I just saw a tweet that’s worth commenting on:
Almost right, and we have already reached that.
I said something similar to the above, but with two important differences:
- I said hardware “threads,” not only hardware “cores” – it was about the amount of hardware parallelism available on a mainstream system.
- What I gave was a min/max range estimate of roughly 16 to 256 (the latter being threads) under different sets of assumptions.
So: Was I was right about 2013 estimates?
Yes, pretty much, and in fact we already reached or exceeded that in 2011 and 2012:
- Lower estimate line: In 2011 and 2012 parts, Intel Core i7 Sandy Bridge and Ivy Bridge are delivering almost the expected lower baseline, and offering 8-way and 12-way parallelism = 4-6 cores x 2 hardware threads per core.
- Upper estimate line: In 2012, as mentioned in the article (which called it Larrabee, now known as MIC or Xeon Phi) is delivering 200-way to 256-way parallelism = 50-64 cores x 4 hardware threads per core. Also, in 2011 and 2012, GPUs have since emerged into more mainstream use for computation (GPGPU), and likewise offer massive compute parallelism, such as 1,536-way parallelism on a machine having a single NVidia Tesla card.
Yes, mainstream machines do in fact have examples of both ends of the “16 to 256 way parallelism” range. And beyond the upper end of the range, in fact, for those with higher-end graphics cards.
For more on these various kinds of compute cores and threads, see also my article Welcome to the Jungle.
Longer answer follows:
Here’s the main part from article, “Design for Manycore Systems” (August 11, 2009). Remember this was written over three years ago – in the Time Before iPad, when Android was under a year old:
How Much Scalability Does Your Application Need?
So how much parallel scalability should you aim to support in the application you‘re working on today, assuming that it’s compute-bound already or you can add killer features that are compute-bound and also amenable to parallel execution? The answer is that you want to match your application’s scalability to the amount of hardware parallelism in the target hardware that will be available during your application’s expected production or shelf lifetime. As shown in Figure 4, that equates to the number of hardware threads you expect to have on your end users’ machines.

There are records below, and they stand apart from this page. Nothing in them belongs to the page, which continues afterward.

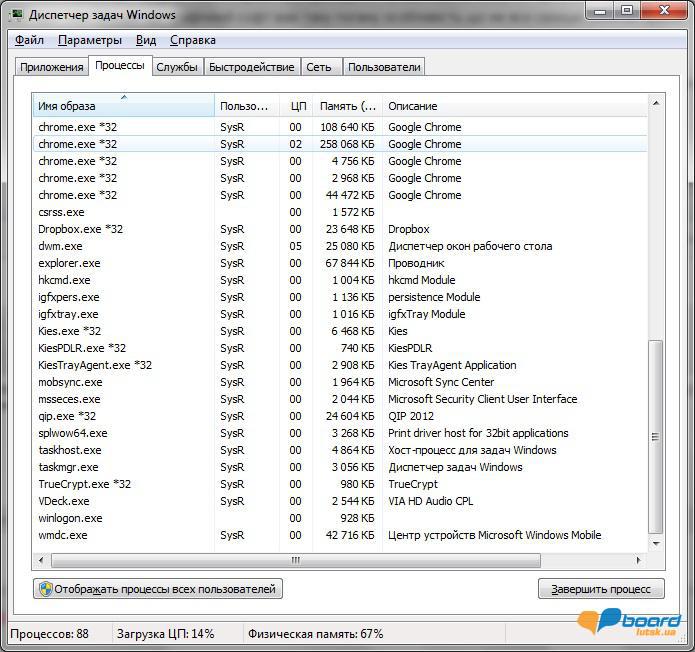Sort by the ЦП column header
Screen dimensions: 695x652
click(297, 106)
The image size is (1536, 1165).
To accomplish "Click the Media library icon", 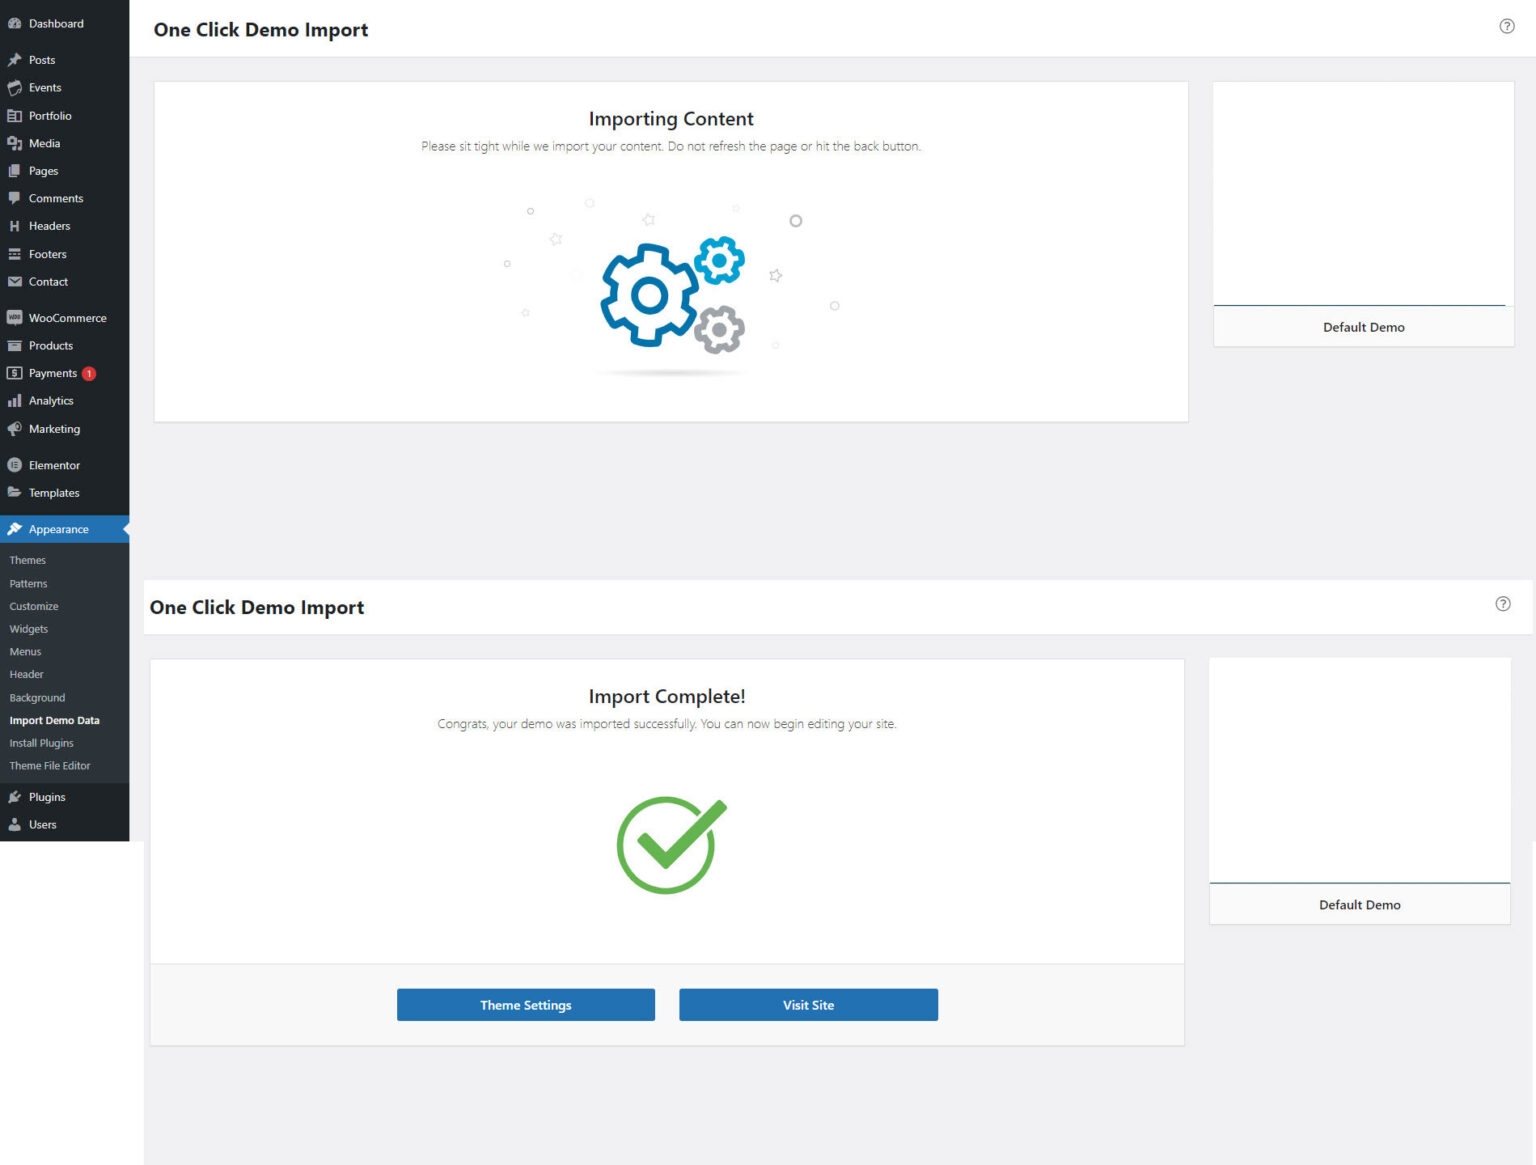I will [14, 144].
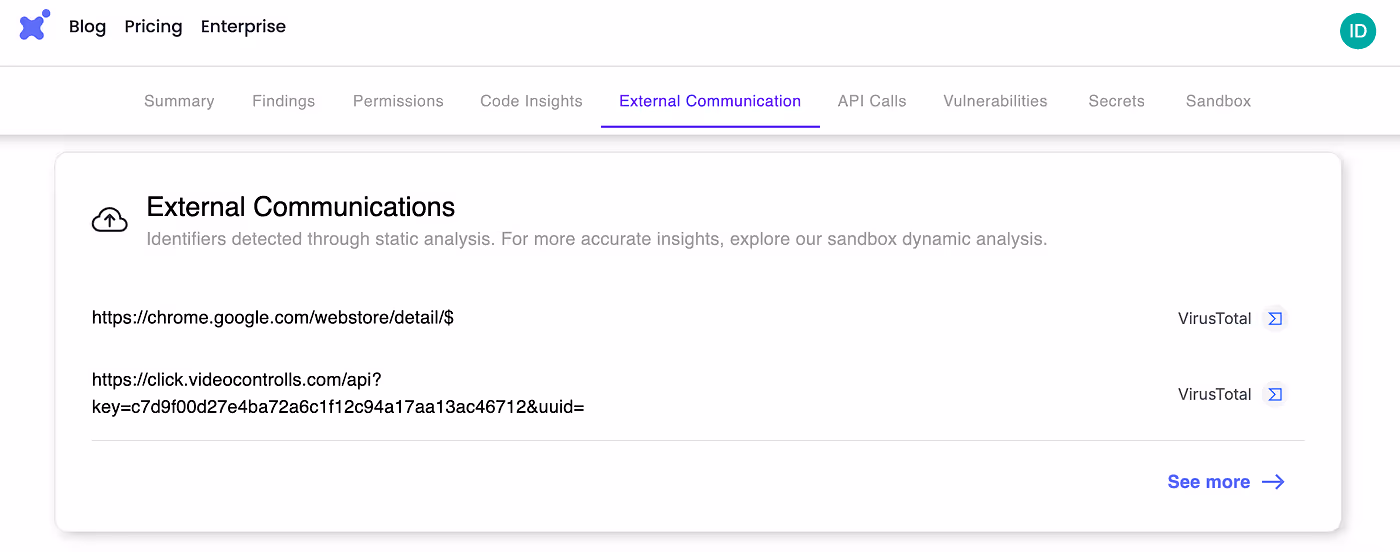The image size is (1400, 552).
Task: View the Vulnerabilities tab
Action: [995, 101]
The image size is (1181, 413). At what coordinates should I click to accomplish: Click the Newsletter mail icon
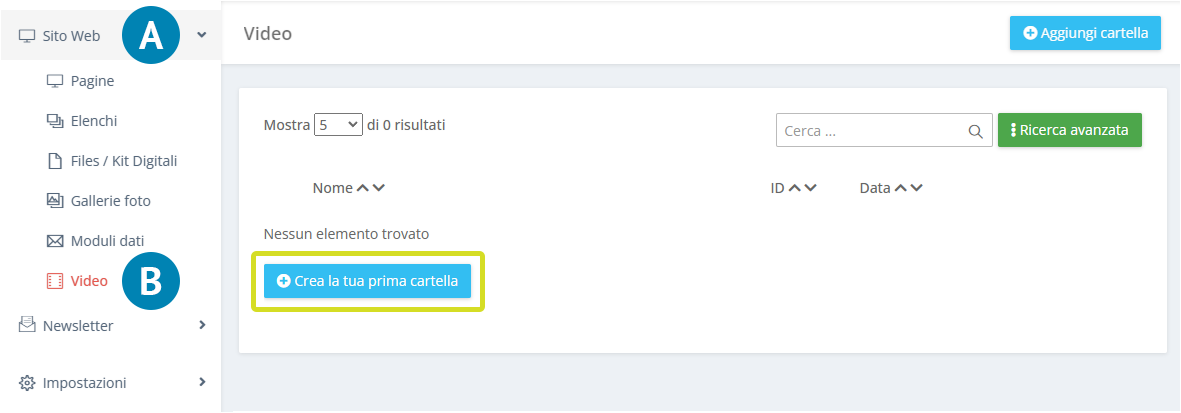click(x=27, y=325)
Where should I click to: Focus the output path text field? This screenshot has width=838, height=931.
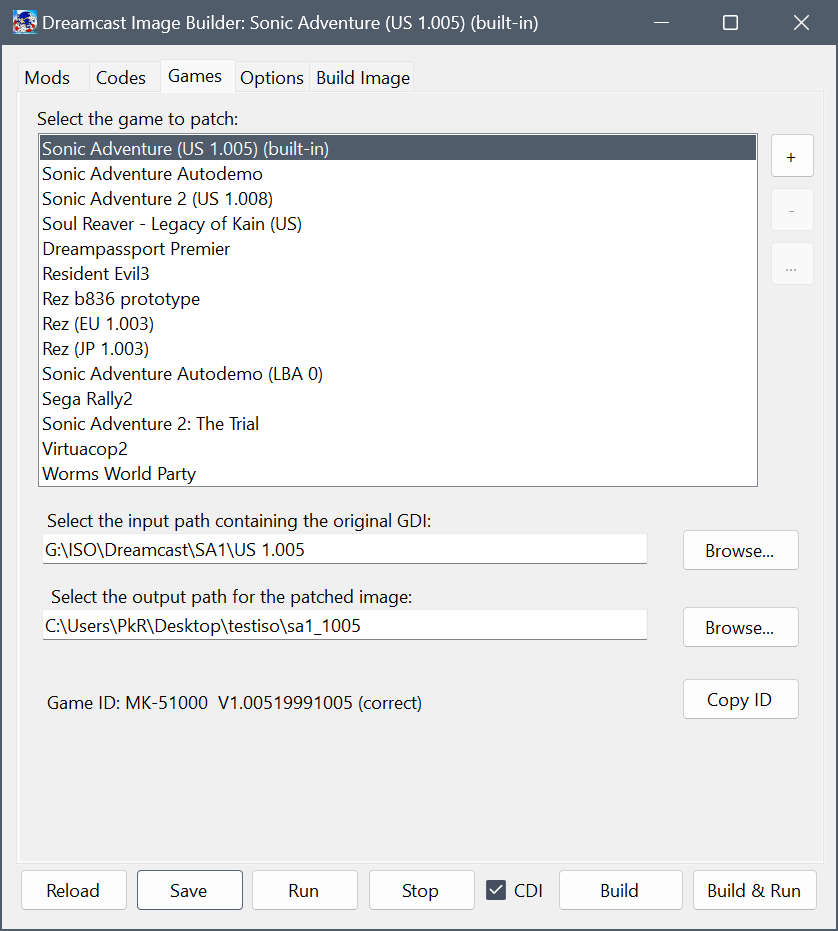344,626
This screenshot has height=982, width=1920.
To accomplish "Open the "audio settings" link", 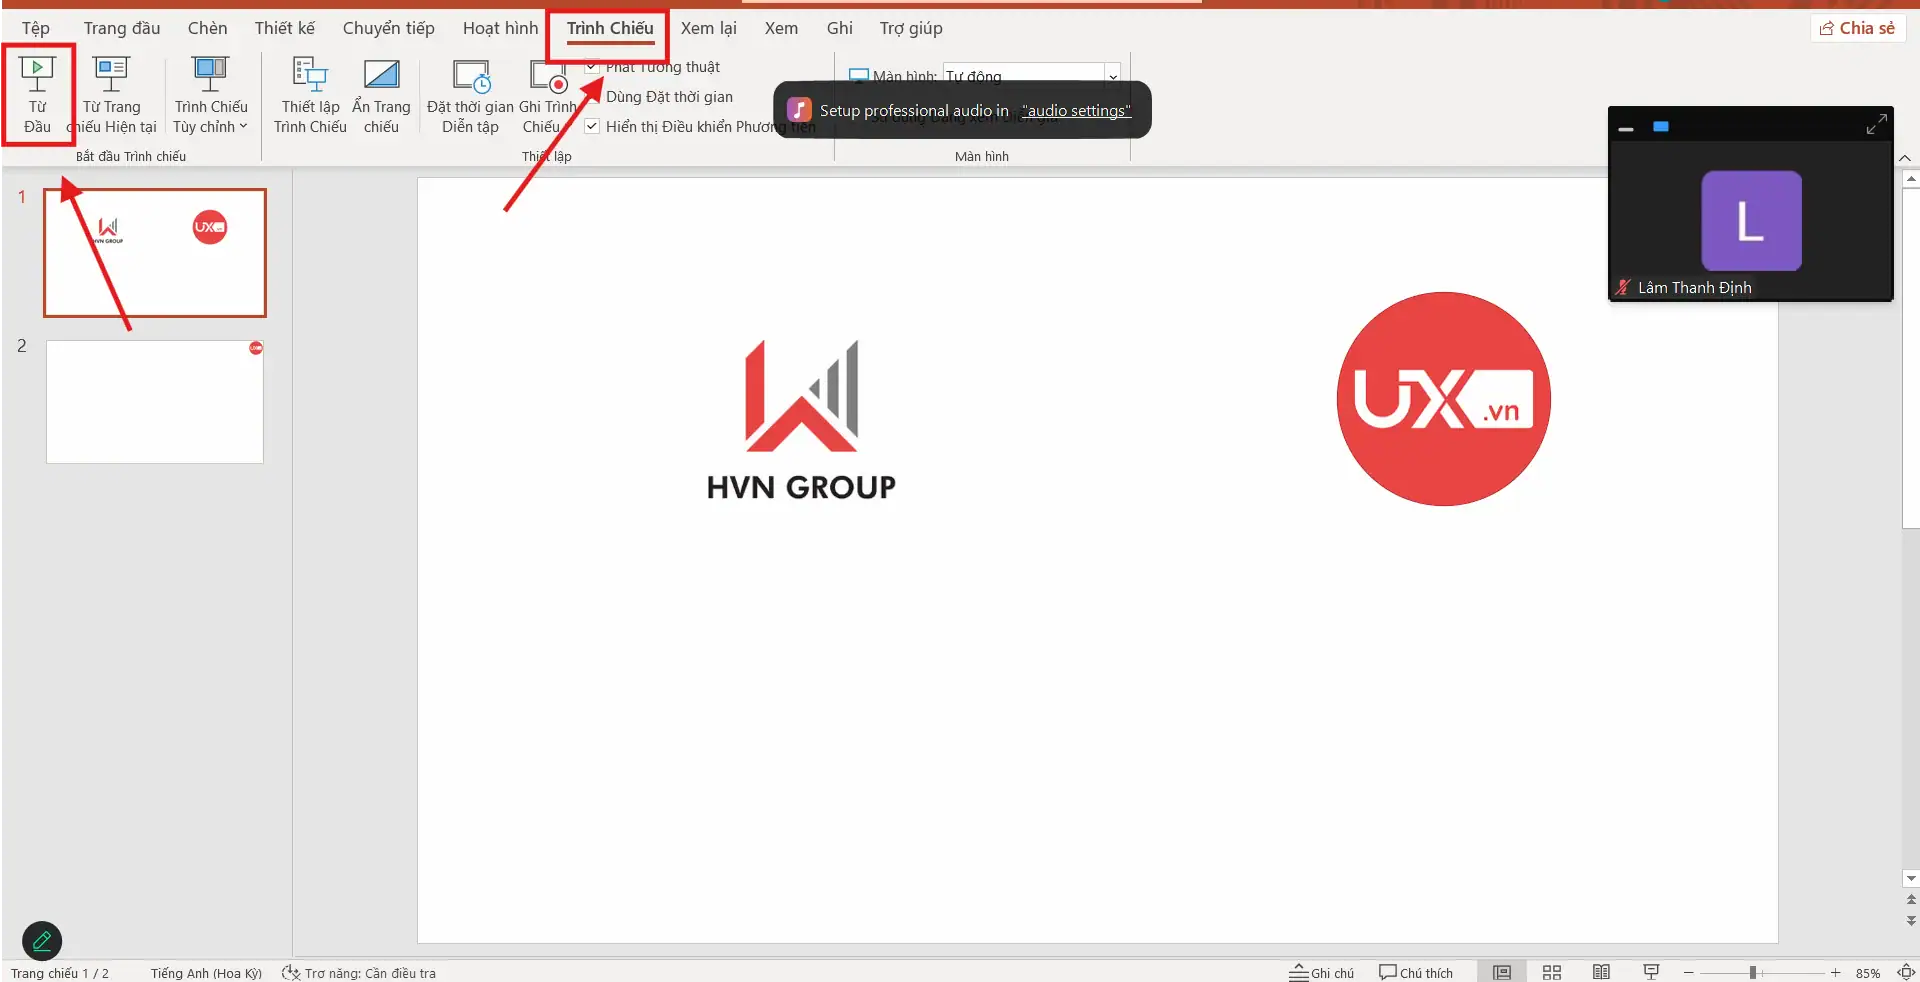I will pyautogui.click(x=1076, y=111).
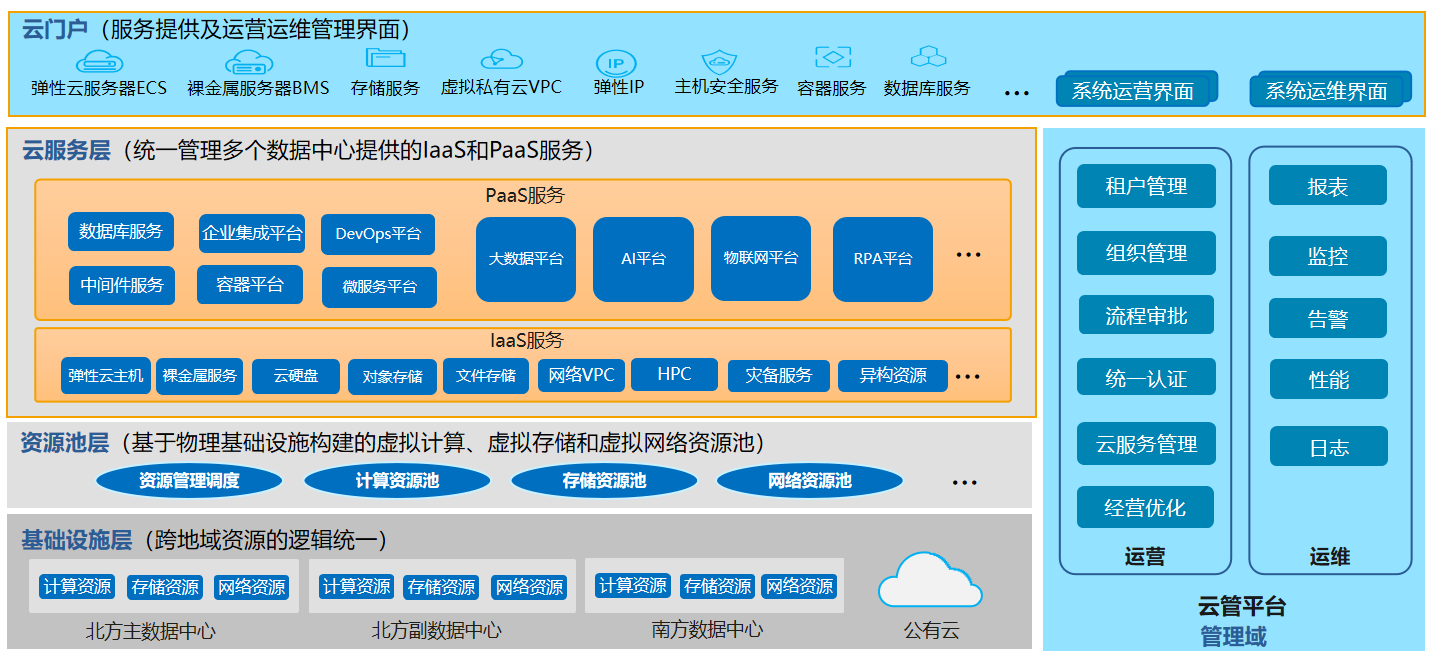This screenshot has height=661, width=1438.
Task: Select the 弹性IP icon
Action: 616,63
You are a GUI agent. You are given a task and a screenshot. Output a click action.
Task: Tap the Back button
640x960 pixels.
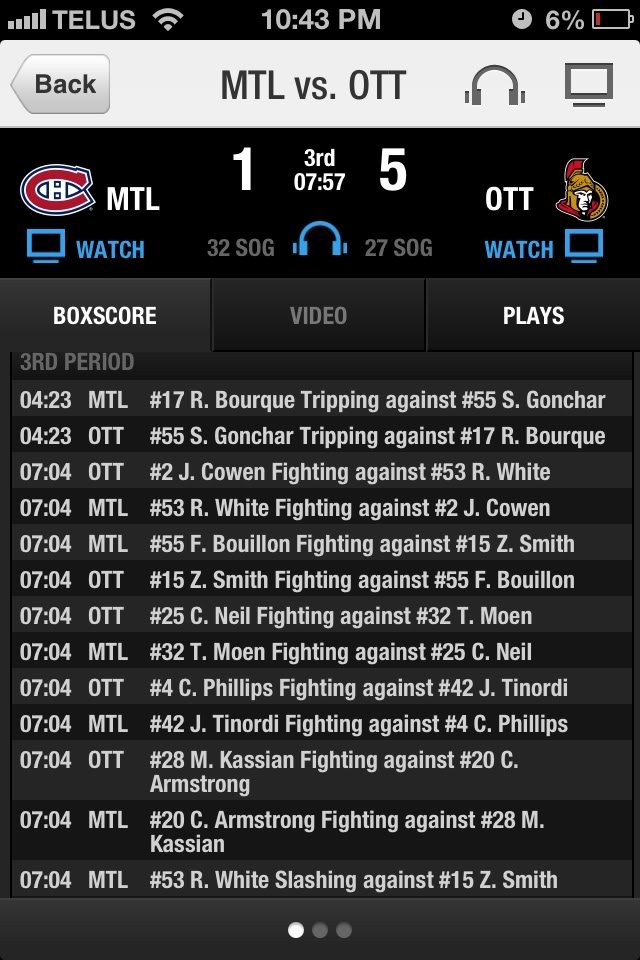coord(60,84)

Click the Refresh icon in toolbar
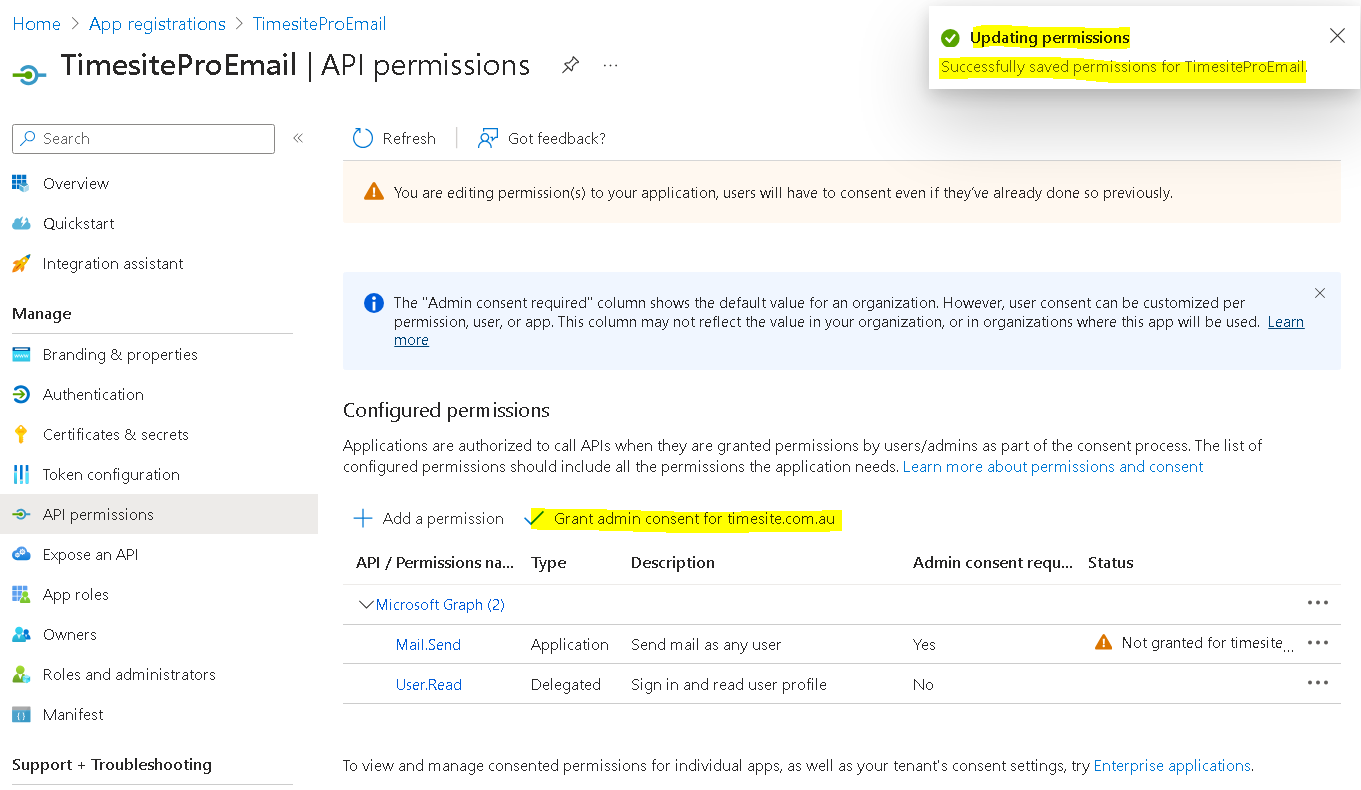click(363, 138)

Figure 4: How much concurrency does your program need in order to exploit given hardware?
Let’s say that YourCurrentApplication 1.0 will ship next year (mid-2010), and you expect that it’ll be another 18 months until you ship the 2.0 release (early 2012) and probably another 18 months after that before most users will have upgraded (mid-2013). Then you’d be interested in judging what will be the likely mainstream hardware target up to mid-2013.
If we stick with "just more of the same" as in Figure 2′s extrapolation, we’d expect aggressive early hardware adopters to be running 16-core machines (possibly double that if they’re aggressive enough to run dual-CPU workstations with two sockets), and we’d likely expect most general mainstream users to have 4-, 8- or maybe a smattering of 16-core machines (accounting for the time for new chips to be adopted in the marketplace). [[Note: I often get lazy and say “core” to mean all hardware parallelism. In context above and below, it’s clear we’re talking about “cores and threads.”]]
But what if the gating factor, parallel-ready software, goes away? Then CPU vendors would be free to take advantage of options like the one-time 16-fold hardware parallelism jump illustrated in Figure 3, and we get an envelope like that shown in Figure 5.
Figure 5: Extrapolation of “more of the same big cores” and “possible one-time switch to 4x smaller cores plus 4x threads per core” (not counting some transistors being used for other things like on-chip GPUs).
First, let’s look at the lower baseline, ‘most general mainstream users to have [4-16 way parallelism] machines in 2013’? So where are were in 2012 today for mainstream CPU hardware parallelism? Well, Intel Core i7 (e.g., Sandy Bridge, Ivy Bridge) are typically in the 4 to 6 core range – which, with hyperthreading == hardware threads, means 8 to 12 hardware threads.
Second, what about the higher potential line for 2013? As noted above:
- Intel’s Xeon Phi (then Larrabee) is now delivering 50-64 cores x 4 threads = 200 to 256-way parallelism. That’s no surprise, because this article’s upper line was based on exactly the Larrabee data point (see quote below).
- GPUs already blow the 256 upper bound away – any machine with a two-year-old Tesla has 1,536-way parallelism for programs (including mainstream programs like DVD encoders) that can harness the GPU.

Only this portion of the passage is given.